■ **Given data**
- Opening Delimiter -
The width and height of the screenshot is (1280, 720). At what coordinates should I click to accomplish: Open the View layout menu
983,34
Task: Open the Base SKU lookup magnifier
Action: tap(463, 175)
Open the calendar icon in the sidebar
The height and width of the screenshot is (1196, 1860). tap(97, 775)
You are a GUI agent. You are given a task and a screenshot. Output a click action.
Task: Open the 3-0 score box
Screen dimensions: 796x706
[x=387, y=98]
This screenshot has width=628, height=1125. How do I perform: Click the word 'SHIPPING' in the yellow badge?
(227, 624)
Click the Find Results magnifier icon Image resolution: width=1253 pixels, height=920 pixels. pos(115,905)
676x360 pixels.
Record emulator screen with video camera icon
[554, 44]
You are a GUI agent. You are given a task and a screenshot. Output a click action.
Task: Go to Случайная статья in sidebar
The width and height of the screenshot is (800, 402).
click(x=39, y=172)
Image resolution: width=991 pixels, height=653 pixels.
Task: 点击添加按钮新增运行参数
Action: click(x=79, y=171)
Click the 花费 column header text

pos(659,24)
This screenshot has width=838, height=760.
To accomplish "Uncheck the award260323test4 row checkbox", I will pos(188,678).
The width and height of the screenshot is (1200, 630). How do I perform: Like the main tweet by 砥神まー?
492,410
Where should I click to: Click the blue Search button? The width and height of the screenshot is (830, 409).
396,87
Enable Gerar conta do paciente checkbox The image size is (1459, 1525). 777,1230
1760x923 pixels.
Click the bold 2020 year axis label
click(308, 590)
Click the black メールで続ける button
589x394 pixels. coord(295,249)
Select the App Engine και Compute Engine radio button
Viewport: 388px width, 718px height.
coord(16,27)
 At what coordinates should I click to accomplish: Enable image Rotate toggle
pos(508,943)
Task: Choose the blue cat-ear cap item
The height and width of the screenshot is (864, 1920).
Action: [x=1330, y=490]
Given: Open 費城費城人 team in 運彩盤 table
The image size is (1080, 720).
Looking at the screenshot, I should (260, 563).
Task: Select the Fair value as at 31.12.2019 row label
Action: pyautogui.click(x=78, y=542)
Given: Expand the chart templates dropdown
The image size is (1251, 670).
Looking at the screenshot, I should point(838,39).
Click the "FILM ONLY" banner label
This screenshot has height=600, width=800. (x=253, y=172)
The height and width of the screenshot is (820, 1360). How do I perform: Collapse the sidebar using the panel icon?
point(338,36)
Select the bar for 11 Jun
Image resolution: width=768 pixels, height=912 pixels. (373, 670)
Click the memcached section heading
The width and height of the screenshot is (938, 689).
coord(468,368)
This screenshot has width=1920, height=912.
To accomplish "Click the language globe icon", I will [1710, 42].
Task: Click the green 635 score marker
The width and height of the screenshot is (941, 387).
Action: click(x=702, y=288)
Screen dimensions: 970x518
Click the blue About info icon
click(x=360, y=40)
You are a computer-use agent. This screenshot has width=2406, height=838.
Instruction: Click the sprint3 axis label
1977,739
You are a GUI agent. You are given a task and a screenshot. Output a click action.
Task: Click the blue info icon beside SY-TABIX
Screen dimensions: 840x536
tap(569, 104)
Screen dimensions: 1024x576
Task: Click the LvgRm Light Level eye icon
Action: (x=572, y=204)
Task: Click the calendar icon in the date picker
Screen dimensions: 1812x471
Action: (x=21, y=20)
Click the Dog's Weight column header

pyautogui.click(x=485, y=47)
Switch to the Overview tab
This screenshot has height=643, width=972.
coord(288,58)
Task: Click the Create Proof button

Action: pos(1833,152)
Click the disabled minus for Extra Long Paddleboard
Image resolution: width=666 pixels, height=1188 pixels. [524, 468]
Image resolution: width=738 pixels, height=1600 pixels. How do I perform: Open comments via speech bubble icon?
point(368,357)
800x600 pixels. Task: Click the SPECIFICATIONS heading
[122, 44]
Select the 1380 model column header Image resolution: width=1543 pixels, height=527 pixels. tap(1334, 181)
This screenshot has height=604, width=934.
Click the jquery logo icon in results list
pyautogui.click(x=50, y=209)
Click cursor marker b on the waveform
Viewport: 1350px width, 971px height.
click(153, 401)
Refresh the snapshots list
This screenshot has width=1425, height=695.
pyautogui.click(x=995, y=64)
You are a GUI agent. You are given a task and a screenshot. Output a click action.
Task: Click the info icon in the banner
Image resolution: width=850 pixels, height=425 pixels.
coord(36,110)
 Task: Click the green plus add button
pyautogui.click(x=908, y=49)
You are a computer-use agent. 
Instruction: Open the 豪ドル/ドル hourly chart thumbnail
- Closing Delimiter -
■ **Problem statement**
Would you write down every record again, exactly?

■ **Response area**
The width and height of the screenshot is (1280, 720). At what coordinates should I click to accomplish: Open the View layout menu
983,34
Task: Open the Base SKU lookup magnifier
Action: tap(463, 175)
Open the calendar icon in the sidebar
The height and width of the screenshot is (1196, 1860). tap(97, 775)
You are a GUI agent. You are given a task and a screenshot. Output a click action.
Task: Open the 3-0 score box
Screen dimensions: 796x706
[x=387, y=98]
This screenshot has width=628, height=1125. How do I perform: Click the word 'SHIPPING' in the yellow badge?
(227, 624)
Click the Find Results magnifier icon Image resolution: width=1253 pixels, height=920 pixels. pos(115,905)
676x360 pixels.
Record emulator screen with video camera icon
[554, 44]
You are a GUI agent. You are given a task and a screenshot. Output a click action.
Task: Go to Случайная статья in sidebar
The width and height of the screenshot is (800, 402).
click(x=39, y=172)
Image resolution: width=991 pixels, height=653 pixels.
Task: 点击添加按钮新增运行参数
Action: click(x=79, y=171)
Click the 花费 column header text

pos(659,24)
This screenshot has width=838, height=760.
To accomplish "Uncheck the award260323test4 row checkbox", I will pos(188,678).
The width and height of the screenshot is (1200, 630). How do I perform: Like the main tweet by 砥神まー?
492,410
Where should I click to: Click the blue Search button? The width and height of the screenshot is (830, 409).
396,87
Enable Gerar conta do paciente checkbox The image size is (1459, 1525). 777,1230
1760x923 pixels.
Click the bold 2020 year axis label
click(308, 590)
Click the black メールで続ける button
589x394 pixels. coord(295,249)
Select the App Engine και Compute Engine radio button
Viewport: 388px width, 718px height.
coord(16,27)
 At what coordinates should I click to accomplish: Enable image Rotate toggle
pos(508,943)
Task: Choose the blue cat-ear cap item
The height and width of the screenshot is (864, 1920).
Action: [x=1330, y=490]
Given: Open 費城費城人 team in 運彩盤 table
The image size is (1080, 720).
Looking at the screenshot, I should (260, 563).
Task: Select the Fair value as at 31.12.2019 row label
Action: pyautogui.click(x=78, y=542)
Given: Expand the chart templates dropdown
The image size is (1251, 670).
Looking at the screenshot, I should point(838,39).
Click the "FILM ONLY" banner label
This screenshot has height=600, width=800. (x=253, y=172)
The height and width of the screenshot is (820, 1360). How do I perform: Collapse the sidebar using the panel icon?
point(338,36)
Select the bar for 11 Jun
Image resolution: width=768 pixels, height=912 pixels. (373, 670)
Click the memcached section heading
The width and height of the screenshot is (938, 689).
coord(468,368)
This screenshot has width=1920, height=912.
To accomplish "Click the language globe icon", I will [1710, 42].
Task: Click the green 635 score marker
The width and height of the screenshot is (941, 387).
Action: click(x=702, y=288)
Screen dimensions: 970x518
Click the blue About info icon
click(x=360, y=40)
You are a computer-use agent. This screenshot has width=2406, height=838.
Instruction: Click the sprint3 axis label
1977,739
You are a GUI agent. You are given a task and a screenshot. Output a click action.
Task: Click the blue info icon beside SY-TABIX
Screen dimensions: 840x536
tap(569, 104)
Screen dimensions: 1024x576
Task: Click the LvgRm Light Level eye icon
Action: (x=572, y=204)
Task: Click the calendar icon in the date picker
Screen dimensions: 1812x471
Action: (x=21, y=20)
Click the Dog's Weight column header

pyautogui.click(x=485, y=47)
Switch to the Overview tab
This screenshot has height=643, width=972.
coord(288,58)
Task: Click the Create Proof button

Action: pos(1833,152)
Click the disabled minus for Extra Long Paddleboard
Image resolution: width=666 pixels, height=1188 pixels. [524, 468]
Image resolution: width=738 pixels, height=1600 pixels. How do I perform: Open comments via speech bubble icon?
point(368,357)
800x600 pixels. Task: Click the SPECIFICATIONS heading
[122, 44]
Select the 1380 model column header Image resolution: width=1543 pixels, height=527 pixels. tap(1334, 181)
This screenshot has height=604, width=934.
Click the jquery logo icon in results list
pyautogui.click(x=50, y=209)
Click cursor marker b on the waveform
Viewport: 1350px width, 971px height.
click(153, 401)
Refresh the snapshots list
This screenshot has width=1425, height=695.
pyautogui.click(x=995, y=64)
You are a GUI agent. You are given a task and a screenshot. Output a click action.
Task: Click the info icon in the banner
Image resolution: width=850 pixels, height=425 pixels.
coord(36,110)
 Task: Click the green plus add button
pyautogui.click(x=908, y=49)
You are a computer-use agent. 
Instruction: Open the 豪ドル/ドル hourly chart thumbnail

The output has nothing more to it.